先日の台風で関東地方を中心に水害が発生した。テレビで見る程度でしか状況は分からないが、生活に大きな影響を与えたようだ。日常が早く戻ると良いな、と思うと同時に自然の力強さとか、恐ろしさを感じずにはいられない。

世界中に自然信仰はあるけれど、日本のそれが長く根強くあるのは、こうした自然災害が多いからこそなのかもしれない。とも思ってしまう。

自然信仰には、興味深い特徴が見られるという。それは、神そのものが善でも悪でもないということだ。例えば、水の神様は水の恵みをもたらすものであると同時に、嵐や水害をもたらす神でもある。太陽神も、その恵みを与えてくれるが、日照りをもたらすこともある存在だ。つまり、絶対的な力の象徴。

大いなる力に対して、人間は無力であることを自覚する。だから、祈るし、その力の前にひれ伏すしかない。そのうえで、社会を営むということは、人のほうが自然に合わせて生きるということになるのだろう。自然を変えてしまおうというのではなく、あるものに対して柔軟に対応していく。古代から中世の生活史を見ると、そんなふうに感じる。

平安時代初期くらいまでの建造物は、掘立柱建物が中心。弥生時代の遺跡では、竪穴式住居というのがあるけれど、あれと同じように大きな柱を穴に差し込んで建物をつくるのが一般的だったらしい。伊勢神宮も掘立柱建物だ。

高床式倉庫は、ネズミなどから収穫物を守ったり、湿気から遠ざけるために作られた。と、歴史の教科書では習った。たしかにそうだろう。一般住居が平屋建物だから、それと比較すればそういうことになる。屋内で火を使うとなると、どうしても土間が必要になるだろうしね。ところが、奈良時代くらいになると、貴族の住居は高床式になるようだ。

もしかしたら、水害から身を守るためという理由もあったのかも知れないという想像が働く。もちろん、ただの憶測でしか無い。まだ治水レベルの低い時代のこと。川が氾濫しなくても、町は水浸しになったのだろうか。歩くのも大変な状況。現代でも大雨が降ると、水害とまではいかなくても、地面が水浸しになっている光景は見られる。いくら、住居の周りに水路を掘っていても、浸水被害のリスクは避けられない。そう考えると、高床式の住居が一般化していくのは自然なことなのかも知れない。

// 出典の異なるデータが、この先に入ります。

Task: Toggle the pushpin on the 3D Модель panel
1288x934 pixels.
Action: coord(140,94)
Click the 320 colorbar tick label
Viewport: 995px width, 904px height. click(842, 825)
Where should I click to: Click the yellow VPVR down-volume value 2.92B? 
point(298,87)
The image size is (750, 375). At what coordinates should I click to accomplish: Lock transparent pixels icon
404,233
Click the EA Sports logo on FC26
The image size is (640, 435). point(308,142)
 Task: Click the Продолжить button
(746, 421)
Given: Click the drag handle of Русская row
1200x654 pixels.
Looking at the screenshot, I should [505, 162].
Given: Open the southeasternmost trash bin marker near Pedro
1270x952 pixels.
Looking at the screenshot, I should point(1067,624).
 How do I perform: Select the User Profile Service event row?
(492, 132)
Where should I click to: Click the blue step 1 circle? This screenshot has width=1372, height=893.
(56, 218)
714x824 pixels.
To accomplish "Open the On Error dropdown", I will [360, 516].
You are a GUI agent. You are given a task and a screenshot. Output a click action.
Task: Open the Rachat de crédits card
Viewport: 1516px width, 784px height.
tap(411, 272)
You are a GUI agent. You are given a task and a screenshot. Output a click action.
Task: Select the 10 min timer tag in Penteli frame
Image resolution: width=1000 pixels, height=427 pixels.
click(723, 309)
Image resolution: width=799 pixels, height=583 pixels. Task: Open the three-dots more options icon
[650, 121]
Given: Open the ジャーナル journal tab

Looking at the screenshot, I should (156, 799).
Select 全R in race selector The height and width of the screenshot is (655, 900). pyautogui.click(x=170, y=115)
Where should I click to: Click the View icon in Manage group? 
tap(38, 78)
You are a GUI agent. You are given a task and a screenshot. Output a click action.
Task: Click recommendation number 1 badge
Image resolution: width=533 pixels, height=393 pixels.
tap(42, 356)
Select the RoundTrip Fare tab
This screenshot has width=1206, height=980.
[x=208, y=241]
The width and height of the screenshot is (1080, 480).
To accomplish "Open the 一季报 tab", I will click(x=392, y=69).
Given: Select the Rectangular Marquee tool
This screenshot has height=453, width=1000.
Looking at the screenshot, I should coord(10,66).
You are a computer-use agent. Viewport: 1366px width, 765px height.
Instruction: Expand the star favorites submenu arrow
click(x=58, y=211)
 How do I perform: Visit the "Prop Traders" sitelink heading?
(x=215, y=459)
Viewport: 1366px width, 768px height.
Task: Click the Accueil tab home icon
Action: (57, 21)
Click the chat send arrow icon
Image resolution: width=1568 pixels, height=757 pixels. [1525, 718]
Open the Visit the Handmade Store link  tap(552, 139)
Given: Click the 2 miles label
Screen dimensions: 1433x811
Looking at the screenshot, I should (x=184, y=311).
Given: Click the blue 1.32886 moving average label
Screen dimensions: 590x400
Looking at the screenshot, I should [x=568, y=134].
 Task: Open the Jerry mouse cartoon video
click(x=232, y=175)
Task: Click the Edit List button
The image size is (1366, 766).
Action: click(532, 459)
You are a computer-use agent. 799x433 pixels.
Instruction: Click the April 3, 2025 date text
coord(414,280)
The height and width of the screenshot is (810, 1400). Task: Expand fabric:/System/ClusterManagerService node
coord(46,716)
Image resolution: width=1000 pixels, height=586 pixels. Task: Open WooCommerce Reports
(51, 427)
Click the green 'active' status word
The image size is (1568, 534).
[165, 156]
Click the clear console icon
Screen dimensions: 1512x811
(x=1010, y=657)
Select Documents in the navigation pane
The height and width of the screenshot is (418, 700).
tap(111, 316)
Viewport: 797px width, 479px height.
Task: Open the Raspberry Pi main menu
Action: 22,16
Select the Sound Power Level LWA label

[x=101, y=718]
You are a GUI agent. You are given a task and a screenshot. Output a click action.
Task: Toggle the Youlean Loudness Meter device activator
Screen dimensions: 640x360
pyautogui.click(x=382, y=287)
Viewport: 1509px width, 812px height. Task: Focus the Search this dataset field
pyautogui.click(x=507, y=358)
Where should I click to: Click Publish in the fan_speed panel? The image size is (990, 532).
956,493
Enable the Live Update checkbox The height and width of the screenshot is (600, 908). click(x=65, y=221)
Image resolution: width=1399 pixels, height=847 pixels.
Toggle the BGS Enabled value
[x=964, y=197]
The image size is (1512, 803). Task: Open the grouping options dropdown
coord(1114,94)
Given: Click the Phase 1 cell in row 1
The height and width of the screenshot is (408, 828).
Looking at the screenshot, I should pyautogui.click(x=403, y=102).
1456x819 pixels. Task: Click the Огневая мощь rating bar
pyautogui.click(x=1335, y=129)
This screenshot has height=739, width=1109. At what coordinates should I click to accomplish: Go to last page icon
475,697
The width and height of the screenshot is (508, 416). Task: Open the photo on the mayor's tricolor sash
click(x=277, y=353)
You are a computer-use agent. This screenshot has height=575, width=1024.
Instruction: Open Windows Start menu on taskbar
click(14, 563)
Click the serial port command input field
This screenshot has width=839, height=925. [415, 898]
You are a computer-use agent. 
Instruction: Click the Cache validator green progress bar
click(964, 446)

報道では、今回で三回目の床上浸水の被害にあわれた方が紹介されていた。引っ越せばいいのにというのは、安直な発想だろう。現代社会では、土地の所有という概念があり、街のあり方も簡単には変えられない。生活を継続するためには、その地を動かないという選択が最も効率が良いということになるのだろう。

古代。現代とは全く違った社会形成。だとすれば、気候の変動などに合わせて町は徐々に移動していったのかもしれない。遷都はもっと政治的な意味を持ったり、呪術的な理由が本筋だろう。けれども、どこかで自然の変化に合わせて生き抜く社会を作っていたのかも知れない。そんな強かさを感じるのだ。

自然を変えてその地に生きるのではなくて、自然の変化に合わせて生きる場所すらも変えていく。そんな柔軟で、したたかな社会。それが古くから伝承される日本の社会なのかも。

今日も読んでくれてありがとうございます。万葉集とか古今和歌集なんかを見ると、自然に合わせて我々が変化しているというように見えるんだよね。まぁ、偏った見方なんだろうけど。地球温暖化や人口増に起因する食料問題なんだけどさ。今までの生活をある程度忘れながら、自然の変化に合わせるという部分も必要なのかも知れない。てなことを思った次第だ。